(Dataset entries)
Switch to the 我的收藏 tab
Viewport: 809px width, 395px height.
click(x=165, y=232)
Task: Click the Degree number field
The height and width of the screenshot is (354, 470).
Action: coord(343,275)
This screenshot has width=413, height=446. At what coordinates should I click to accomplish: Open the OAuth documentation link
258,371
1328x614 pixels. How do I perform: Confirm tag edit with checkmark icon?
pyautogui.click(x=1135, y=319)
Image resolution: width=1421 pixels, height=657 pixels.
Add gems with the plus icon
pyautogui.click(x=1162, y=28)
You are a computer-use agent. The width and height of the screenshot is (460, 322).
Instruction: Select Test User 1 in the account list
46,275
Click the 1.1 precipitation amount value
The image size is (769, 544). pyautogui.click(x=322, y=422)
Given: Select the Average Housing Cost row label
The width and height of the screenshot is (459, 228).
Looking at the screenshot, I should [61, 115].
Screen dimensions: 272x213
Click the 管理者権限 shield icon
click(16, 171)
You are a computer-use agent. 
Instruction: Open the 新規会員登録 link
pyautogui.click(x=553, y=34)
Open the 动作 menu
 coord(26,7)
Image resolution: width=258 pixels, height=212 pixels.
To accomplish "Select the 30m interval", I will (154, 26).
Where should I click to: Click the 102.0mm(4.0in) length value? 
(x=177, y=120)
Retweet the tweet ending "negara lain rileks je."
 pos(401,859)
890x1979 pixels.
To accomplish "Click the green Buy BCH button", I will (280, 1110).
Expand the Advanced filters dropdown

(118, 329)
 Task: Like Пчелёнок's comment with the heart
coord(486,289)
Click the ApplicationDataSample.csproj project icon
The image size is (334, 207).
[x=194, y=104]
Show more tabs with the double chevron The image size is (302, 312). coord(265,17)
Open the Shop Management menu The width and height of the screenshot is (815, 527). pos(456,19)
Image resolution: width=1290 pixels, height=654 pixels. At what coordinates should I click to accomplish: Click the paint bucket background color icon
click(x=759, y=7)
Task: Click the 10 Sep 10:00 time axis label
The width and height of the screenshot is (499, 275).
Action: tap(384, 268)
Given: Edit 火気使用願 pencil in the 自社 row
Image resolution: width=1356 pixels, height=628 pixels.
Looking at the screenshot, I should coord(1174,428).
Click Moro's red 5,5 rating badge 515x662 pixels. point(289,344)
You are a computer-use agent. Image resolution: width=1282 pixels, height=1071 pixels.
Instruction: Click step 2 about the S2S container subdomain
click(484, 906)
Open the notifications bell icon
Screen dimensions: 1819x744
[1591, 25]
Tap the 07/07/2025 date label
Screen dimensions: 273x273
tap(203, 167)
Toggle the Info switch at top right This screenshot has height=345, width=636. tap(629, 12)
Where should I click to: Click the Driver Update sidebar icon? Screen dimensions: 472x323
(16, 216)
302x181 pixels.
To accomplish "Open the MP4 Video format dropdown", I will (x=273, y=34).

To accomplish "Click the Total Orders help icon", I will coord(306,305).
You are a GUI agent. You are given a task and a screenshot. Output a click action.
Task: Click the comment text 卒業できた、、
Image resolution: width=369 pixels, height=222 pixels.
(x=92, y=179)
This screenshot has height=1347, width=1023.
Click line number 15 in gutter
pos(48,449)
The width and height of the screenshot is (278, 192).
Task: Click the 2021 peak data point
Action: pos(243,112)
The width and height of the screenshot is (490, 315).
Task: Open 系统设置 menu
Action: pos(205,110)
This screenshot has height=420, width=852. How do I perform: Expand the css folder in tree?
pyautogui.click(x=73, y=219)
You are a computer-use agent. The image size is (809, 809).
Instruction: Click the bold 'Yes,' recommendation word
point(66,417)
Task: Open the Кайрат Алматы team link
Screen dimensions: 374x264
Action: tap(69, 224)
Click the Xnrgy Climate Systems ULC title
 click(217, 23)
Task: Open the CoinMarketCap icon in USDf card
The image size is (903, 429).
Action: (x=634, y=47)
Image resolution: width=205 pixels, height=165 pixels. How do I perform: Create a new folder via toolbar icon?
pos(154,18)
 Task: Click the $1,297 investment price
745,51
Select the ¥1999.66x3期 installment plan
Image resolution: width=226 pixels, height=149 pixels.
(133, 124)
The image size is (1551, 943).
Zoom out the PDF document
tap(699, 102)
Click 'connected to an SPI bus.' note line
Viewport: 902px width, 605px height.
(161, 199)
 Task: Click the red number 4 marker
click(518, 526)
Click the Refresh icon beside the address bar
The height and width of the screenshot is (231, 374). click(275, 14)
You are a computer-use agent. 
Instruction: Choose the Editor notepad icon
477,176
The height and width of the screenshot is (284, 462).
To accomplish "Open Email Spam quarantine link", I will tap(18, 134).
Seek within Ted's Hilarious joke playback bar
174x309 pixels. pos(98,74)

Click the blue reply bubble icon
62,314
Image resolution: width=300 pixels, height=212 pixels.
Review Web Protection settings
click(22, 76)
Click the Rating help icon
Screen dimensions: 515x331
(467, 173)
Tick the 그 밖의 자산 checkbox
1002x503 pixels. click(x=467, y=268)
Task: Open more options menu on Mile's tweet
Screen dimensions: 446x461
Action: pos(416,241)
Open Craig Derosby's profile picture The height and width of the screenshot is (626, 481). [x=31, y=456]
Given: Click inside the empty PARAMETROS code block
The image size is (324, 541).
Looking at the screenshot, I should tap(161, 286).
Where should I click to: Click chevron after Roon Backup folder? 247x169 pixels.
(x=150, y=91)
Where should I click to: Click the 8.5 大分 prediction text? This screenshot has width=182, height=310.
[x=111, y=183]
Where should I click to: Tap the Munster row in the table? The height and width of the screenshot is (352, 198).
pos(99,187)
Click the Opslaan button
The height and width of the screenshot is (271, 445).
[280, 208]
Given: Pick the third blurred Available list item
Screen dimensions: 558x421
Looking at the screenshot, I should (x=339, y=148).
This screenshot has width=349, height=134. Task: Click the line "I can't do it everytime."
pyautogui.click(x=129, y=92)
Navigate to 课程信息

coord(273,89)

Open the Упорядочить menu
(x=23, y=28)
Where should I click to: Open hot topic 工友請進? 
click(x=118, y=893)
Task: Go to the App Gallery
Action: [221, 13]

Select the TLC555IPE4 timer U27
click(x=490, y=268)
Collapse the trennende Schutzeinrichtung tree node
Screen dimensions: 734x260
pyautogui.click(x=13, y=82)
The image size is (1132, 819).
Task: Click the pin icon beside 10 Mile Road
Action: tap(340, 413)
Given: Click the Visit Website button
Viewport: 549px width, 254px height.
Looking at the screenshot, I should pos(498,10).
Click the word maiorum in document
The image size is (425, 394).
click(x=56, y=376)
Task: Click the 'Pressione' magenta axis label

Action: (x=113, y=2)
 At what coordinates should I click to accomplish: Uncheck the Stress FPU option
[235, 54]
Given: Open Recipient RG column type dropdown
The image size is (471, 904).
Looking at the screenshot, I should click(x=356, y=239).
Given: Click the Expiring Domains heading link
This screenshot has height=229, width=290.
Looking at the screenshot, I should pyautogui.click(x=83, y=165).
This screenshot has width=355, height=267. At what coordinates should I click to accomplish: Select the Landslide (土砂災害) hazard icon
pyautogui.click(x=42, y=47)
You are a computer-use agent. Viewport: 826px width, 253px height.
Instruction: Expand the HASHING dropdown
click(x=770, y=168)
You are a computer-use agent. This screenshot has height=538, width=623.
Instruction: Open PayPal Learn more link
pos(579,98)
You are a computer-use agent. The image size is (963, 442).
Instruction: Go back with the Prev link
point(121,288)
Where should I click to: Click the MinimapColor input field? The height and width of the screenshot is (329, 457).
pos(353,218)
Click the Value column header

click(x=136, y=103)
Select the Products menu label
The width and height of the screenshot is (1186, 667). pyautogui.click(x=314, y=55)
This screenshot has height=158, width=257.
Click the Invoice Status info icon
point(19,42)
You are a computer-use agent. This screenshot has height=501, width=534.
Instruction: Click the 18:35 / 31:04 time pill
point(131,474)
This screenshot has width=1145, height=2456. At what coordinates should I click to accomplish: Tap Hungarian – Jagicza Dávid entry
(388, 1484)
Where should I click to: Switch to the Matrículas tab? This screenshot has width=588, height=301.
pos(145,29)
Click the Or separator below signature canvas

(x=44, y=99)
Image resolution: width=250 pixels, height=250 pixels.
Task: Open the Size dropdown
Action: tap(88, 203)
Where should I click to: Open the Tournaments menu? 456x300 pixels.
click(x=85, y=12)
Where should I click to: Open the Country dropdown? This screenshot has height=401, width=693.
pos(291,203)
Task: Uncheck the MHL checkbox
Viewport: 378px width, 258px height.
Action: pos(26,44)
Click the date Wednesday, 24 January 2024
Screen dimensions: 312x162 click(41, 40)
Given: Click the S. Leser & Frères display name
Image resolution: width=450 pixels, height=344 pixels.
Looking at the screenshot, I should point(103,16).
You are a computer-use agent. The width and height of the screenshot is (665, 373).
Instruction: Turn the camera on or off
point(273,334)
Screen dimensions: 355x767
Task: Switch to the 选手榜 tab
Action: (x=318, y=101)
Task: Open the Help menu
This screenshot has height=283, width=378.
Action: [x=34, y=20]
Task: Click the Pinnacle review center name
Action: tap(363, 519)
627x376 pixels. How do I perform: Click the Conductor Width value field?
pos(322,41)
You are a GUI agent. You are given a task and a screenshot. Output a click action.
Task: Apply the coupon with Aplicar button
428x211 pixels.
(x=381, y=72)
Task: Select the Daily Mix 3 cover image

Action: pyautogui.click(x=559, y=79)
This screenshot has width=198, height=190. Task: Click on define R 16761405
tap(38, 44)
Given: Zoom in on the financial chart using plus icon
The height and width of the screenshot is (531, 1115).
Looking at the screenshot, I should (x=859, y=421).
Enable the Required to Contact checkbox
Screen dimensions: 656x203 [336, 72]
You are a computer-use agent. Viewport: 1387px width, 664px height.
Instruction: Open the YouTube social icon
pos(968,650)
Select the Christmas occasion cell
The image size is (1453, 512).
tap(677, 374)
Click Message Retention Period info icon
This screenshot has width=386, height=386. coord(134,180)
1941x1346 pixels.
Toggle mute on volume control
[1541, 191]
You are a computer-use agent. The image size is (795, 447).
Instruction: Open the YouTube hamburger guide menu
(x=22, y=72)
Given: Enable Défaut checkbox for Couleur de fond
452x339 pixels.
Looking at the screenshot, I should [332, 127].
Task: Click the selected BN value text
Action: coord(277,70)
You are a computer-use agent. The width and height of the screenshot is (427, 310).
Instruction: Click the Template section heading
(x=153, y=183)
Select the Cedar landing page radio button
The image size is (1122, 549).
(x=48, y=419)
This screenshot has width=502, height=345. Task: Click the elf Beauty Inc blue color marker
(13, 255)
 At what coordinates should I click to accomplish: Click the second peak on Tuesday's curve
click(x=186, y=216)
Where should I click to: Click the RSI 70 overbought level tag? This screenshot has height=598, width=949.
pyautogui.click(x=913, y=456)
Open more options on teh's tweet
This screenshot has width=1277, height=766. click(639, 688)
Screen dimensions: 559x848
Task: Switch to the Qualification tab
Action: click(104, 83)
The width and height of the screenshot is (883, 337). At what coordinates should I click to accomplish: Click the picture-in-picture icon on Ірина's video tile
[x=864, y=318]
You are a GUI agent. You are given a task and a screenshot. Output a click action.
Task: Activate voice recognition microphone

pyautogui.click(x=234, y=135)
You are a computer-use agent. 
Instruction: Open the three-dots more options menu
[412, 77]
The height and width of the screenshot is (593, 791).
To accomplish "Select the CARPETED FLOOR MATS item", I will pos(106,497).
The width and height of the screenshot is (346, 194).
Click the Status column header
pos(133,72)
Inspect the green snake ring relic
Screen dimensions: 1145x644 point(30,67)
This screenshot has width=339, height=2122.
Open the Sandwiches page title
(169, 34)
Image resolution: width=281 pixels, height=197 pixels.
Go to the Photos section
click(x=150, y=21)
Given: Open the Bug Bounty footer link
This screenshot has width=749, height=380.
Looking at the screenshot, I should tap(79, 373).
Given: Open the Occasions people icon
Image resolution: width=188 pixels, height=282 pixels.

▸ TASK INSTRUCTIONS:
Beginning at the opening line of the data, transcribe each line exactly until you reach the line with "Show more tabs", which you also include, and go no further.

▸ RESPONSE:
Switch to the 我的收藏 tab
Viewport: 809px width, 395px height.
click(x=165, y=232)
Task: Click the Degree number field
The height and width of the screenshot is (354, 470).
Action: coord(343,275)
This screenshot has width=413, height=446. At what coordinates should I click to accomplish: Open the OAuth documentation link
258,371
1328x614 pixels. How do I perform: Confirm tag edit with checkmark icon?
pyautogui.click(x=1135, y=319)
Image resolution: width=1421 pixels, height=657 pixels.
Add gems with the plus icon
pyautogui.click(x=1162, y=28)
You are a computer-use agent. The width and height of the screenshot is (460, 322).
Instruction: Select Test User 1 in the account list
46,275
Click the 1.1 precipitation amount value
The image size is (769, 544). pyautogui.click(x=322, y=422)
Given: Select the Average Housing Cost row label
The width and height of the screenshot is (459, 228).
Looking at the screenshot, I should [61, 115].
Screen dimensions: 272x213
Click the 管理者権限 shield icon
click(16, 171)
You are a computer-use agent. 
Instruction: Open the 新規会員登録 link
pyautogui.click(x=553, y=34)
Open the 动作 menu
 coord(26,7)
Image resolution: width=258 pixels, height=212 pixels.
To accomplish "Select the 30m interval", I will (154, 26).
Where should I click to: Click the 102.0mm(4.0in) length value? 
(x=177, y=120)
Retweet the tweet ending "negara lain rileks je."
 pos(401,859)
890x1979 pixels.
To accomplish "Click the green Buy BCH button", I will (280, 1110).
Expand the Advanced filters dropdown

(118, 329)
 Task: Like Пчелёнок's comment with the heart
coord(486,289)
Click the ApplicationDataSample.csproj project icon
The image size is (334, 207).
[x=194, y=104]
Show more tabs with the double chevron The image size is (302, 312). coord(265,17)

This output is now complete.